▶ [Task goal]:
Could you give the entries again, exactly as written?

▶ [Stored data]:

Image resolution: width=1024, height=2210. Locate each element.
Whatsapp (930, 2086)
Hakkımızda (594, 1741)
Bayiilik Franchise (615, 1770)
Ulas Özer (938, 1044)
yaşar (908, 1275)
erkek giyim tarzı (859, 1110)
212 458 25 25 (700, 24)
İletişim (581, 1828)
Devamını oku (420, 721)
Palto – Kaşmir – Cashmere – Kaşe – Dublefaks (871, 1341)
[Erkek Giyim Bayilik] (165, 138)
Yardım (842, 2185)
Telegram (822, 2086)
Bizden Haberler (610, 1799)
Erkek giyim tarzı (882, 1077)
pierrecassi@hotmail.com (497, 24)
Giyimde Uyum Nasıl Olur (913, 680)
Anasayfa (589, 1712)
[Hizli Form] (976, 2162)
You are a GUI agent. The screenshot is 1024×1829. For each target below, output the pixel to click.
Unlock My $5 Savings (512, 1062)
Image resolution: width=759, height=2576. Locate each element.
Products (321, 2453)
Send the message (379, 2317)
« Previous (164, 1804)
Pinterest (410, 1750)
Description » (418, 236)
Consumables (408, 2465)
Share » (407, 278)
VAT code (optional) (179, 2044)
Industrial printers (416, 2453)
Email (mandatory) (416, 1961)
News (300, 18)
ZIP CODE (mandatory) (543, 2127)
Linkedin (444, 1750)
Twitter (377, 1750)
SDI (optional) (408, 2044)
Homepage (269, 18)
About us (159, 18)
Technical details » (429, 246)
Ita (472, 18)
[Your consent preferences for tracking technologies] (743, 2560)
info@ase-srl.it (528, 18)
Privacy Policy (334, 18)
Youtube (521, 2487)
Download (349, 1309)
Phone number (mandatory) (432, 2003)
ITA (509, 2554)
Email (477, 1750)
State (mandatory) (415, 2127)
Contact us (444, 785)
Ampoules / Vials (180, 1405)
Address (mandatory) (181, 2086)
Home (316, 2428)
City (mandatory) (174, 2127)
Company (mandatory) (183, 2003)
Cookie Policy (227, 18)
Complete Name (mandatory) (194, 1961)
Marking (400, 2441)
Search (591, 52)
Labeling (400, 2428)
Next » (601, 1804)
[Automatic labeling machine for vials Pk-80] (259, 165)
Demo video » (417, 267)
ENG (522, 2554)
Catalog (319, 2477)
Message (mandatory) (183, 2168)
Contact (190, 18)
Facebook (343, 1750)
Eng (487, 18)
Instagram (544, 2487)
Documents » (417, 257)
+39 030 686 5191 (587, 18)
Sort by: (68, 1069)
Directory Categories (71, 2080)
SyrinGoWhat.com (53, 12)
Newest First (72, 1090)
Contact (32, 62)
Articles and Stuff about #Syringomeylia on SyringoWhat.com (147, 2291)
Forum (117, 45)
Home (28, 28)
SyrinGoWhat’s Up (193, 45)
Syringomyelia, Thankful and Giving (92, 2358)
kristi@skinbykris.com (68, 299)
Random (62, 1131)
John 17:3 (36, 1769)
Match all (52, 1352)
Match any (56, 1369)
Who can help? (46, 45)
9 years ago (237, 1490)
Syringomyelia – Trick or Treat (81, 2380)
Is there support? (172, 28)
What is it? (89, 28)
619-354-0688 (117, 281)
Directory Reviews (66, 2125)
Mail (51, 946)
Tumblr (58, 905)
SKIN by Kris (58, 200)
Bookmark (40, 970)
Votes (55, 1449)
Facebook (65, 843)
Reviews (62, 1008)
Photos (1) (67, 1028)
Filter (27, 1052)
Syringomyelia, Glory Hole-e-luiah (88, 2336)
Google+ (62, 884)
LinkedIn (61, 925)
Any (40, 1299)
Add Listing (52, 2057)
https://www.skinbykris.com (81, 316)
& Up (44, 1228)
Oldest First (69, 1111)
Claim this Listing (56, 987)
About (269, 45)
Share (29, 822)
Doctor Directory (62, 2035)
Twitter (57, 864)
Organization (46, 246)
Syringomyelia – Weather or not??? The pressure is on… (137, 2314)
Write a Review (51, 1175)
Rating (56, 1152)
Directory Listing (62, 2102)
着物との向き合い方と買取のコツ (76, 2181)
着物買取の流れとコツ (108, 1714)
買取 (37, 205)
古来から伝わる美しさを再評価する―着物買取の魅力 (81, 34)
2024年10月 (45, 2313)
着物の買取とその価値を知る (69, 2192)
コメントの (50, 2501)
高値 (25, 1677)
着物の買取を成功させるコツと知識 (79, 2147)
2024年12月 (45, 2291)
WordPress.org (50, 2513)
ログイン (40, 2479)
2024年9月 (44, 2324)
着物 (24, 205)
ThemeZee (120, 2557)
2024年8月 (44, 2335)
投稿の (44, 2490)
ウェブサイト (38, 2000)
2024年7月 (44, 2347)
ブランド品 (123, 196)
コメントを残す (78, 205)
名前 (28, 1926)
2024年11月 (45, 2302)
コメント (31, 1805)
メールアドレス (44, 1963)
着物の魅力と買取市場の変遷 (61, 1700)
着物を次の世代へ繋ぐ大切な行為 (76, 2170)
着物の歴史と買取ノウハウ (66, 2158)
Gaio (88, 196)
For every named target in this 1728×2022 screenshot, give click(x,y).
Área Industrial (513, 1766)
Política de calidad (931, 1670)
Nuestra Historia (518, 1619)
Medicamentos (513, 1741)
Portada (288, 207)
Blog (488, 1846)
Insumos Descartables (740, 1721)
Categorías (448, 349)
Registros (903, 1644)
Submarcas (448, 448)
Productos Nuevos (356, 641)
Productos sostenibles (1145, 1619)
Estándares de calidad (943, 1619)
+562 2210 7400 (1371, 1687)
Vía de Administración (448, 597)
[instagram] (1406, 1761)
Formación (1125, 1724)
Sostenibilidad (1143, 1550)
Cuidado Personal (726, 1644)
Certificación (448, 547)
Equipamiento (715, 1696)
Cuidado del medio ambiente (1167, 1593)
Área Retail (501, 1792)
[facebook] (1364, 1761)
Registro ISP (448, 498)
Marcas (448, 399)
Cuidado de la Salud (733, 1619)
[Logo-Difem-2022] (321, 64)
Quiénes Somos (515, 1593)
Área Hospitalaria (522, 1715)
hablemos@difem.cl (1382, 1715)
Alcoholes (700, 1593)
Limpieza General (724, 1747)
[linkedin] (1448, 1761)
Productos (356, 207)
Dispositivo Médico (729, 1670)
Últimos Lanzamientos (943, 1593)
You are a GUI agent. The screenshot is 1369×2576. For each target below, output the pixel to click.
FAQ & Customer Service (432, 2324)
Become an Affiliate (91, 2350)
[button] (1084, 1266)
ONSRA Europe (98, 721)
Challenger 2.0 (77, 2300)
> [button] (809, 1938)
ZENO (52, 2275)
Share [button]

▶ [Task answer]:
Image resolution: width=1024, height=2210. Locate each element.
Whatsapp (930, 2086)
Hakkımızda (594, 1741)
Bayiilik Franchise (615, 1770)
Ulas Özer (938, 1044)
yaşar (908, 1275)
erkek giyim tarzı (859, 1110)
212 458 25 25 (700, 24)
İletişim (581, 1828)
Devamını oku (420, 721)
Palto – Kaşmir – Cashmere – Kaşe – Dublefaks (871, 1341)
[Erkek Giyim Bayilik] (165, 138)
Yardım (842, 2185)
Telegram (822, 2086)
Bizden Haberler (610, 1799)
Erkek giyim tarzı (882, 1077)
pierrecassi@hotmail.com (497, 24)
Giyimde Uyum Nasıl Olur (913, 680)
Anasayfa (589, 1712)
[Hizli Form] (976, 2162)
You are a GUI agent. The screenshot is 1024×1829. For each target below, output the pixel to click.
Unlock My $5 Savings (512, 1062)
Image resolution: width=759, height=2576. Locate each element.
Products (321, 2453)
Send the message (379, 2317)
« Previous (164, 1804)
Pinterest (410, 1750)
Description » (418, 236)
Consumables (408, 2465)
Share » (407, 278)
VAT code (optional) (179, 2044)
Industrial printers (416, 2453)
Email (mandatory) (416, 1961)
News (300, 18)
ZIP CODE (mandatory) (543, 2127)
Linkedin (444, 1750)
Twitter (377, 1750)
SDI (optional) (408, 2044)
Homepage (269, 18)
About us (159, 18)
Technical details » (429, 246)
Ita (472, 18)
[Your consent preferences for tracking technologies] (743, 2560)
info@ase-srl.it (528, 18)
Privacy Policy (334, 18)
Youtube (521, 2487)
Download (349, 1309)
Phone number (mandatory) (432, 2003)
ITA (509, 2554)
Email (477, 1750)
State (mandatory) (415, 2127)
Contact us (444, 785)
Ampoules / Vials (180, 1405)
Address (mandatory) (181, 2086)
Home (316, 2428)
City (mandatory) (174, 2127)
Company (mandatory) (183, 2003)
Cookie Policy (227, 18)
Complete Name (mandatory) (194, 1961)
Marking (400, 2441)
Search (591, 52)
Labeling (400, 2428)
Next » (601, 1804)
[Automatic labeling machine for vials Pk-80] (259, 165)
Demo video » (417, 267)
ENG (522, 2554)
Catalog (319, 2477)
Message (mandatory) (183, 2168)
Contact (190, 18)
Facebook (343, 1750)
Eng (487, 18)
Instagram (544, 2487)
Documents » (417, 257)
+39 030 686 5191 (587, 18)
Sort by: (68, 1069)
Directory Categories (71, 2080)
SyrinGoWhat.com (53, 12)
Newest First (72, 1090)
Contact (32, 62)
Articles and Stuff about #Syringomeylia on SyringoWhat.com (147, 2291)
Forum (117, 45)
Home (28, 28)
SyrinGoWhat’s Up (193, 45)
Syringomyelia, Thankful and Giving (92, 2358)
kristi@skinbykris.com (68, 299)
Random (62, 1131)
John 17:3 (36, 1769)
Match all (52, 1352)
Match any (56, 1369)
Who can help? (46, 45)
9 years ago (237, 1490)
Syringomyelia – Trick or Treat (81, 2380)
Is there support? (172, 28)
What is it? (89, 28)
619-354-0688 (117, 281)
Directory Reviews (66, 2125)
Mail (51, 946)
Tumblr (58, 905)
SKIN by Kris (58, 200)
Bookmark (40, 970)
Votes (55, 1449)
Facebook (65, 843)
Reviews (62, 1008)
Photos (1) (67, 1028)
Filter (27, 1052)
Syringomyelia, Glory Hole-e-luiah (88, 2336)
Google+ (62, 884)
LinkedIn (61, 925)
Any (40, 1299)
Add Listing (52, 2057)
https://www.skinbykris.com (81, 316)
& Up (44, 1228)
Oldest First (69, 1111)
Claim this Listing (56, 987)
About (269, 45)
Share (29, 822)
Doctor Directory (62, 2035)
Twitter (57, 864)
Organization (46, 246)
Syringomyelia – Weather or not??? The pressure is on… (137, 2314)
Write a Review (51, 1175)
Rating (56, 1152)
Directory Listing (62, 2102)
着物との向き合い方と買取のコツ (76, 2181)
着物買取の流れとコツ (108, 1714)
買取 (37, 205)
古来から伝わる美しさを再評価する―着物買取の魅力 (81, 34)
2024年10月 (45, 2313)
着物の買取とその価値を知る (69, 2192)
コメントの (50, 2501)
高値 (25, 1677)
着物の買取を成功させるコツと知識 (79, 2147)
2024年12月 (45, 2291)
WordPress.org (50, 2513)
ログイン (40, 2479)
2024年9月 (44, 2324)
着物 (24, 205)
ThemeZee (120, 2557)
2024年8月 (44, 2335)
投稿の (44, 2490)
ウェブサイト (38, 2000)
2024年7月 (44, 2347)
ブランド品 (123, 196)
コメントを残す (78, 205)
名前 (28, 1926)
2024年11月 (45, 2302)
コメント (31, 1805)
メールアドレス (44, 1963)
着物の魅力と買取市場の変遷 (61, 1700)
着物を次の世代へ繋ぐ大切な行為 (76, 2170)
着物の歴史と買取ノウハウ (66, 2158)
Gaio (88, 196)
For every named target in this 1728×2022 screenshot, give click(x,y).
Área Industrial (513, 1766)
Política de calidad (931, 1670)
Nuestra Historia (518, 1619)
Medicamentos (513, 1741)
Portada (288, 207)
Blog (488, 1846)
Insumos Descartables (740, 1721)
Categorías (448, 349)
Registros (903, 1644)
Submarcas (448, 448)
Productos Nuevos (356, 641)
Productos sostenibles (1145, 1619)
Estándares de calidad (943, 1619)
+562 2210 7400 (1371, 1687)
Vía de Administración (448, 597)
[instagram] (1406, 1761)
Formación (1125, 1724)
Sostenibilidad (1143, 1550)
Cuidado Personal (726, 1644)
Certificación (448, 547)
Equipamiento (715, 1696)
Cuidado del medio ambiente (1167, 1593)
Área Retail (501, 1792)
[facebook] (1364, 1761)
Registro ISP (448, 498)
Marcas (448, 399)
Cuidado de la Salud (733, 1619)
[Logo-Difem-2022] (321, 64)
Quiénes Somos (515, 1593)
Área Hospitalaria (522, 1715)
hablemos@difem.cl (1382, 1715)
Alcoholes (700, 1593)
Limpieza General (724, 1747)
[linkedin] (1448, 1761)
Productos (356, 207)
Dispositivo Médico (729, 1670)
Últimos Lanzamientos (943, 1593)
You are a GUI agent. The screenshot is 1369×2576. For each target below, output the pixel to click.
FAQ & Customer Service (432, 2324)
Become an Affiliate (91, 2350)
[button] (1084, 1266)
ONSRA Europe (98, 721)
Challenger 2.0 (77, 2300)
> [button] (809, 1938)
ZENO (52, 2275)
Share [button]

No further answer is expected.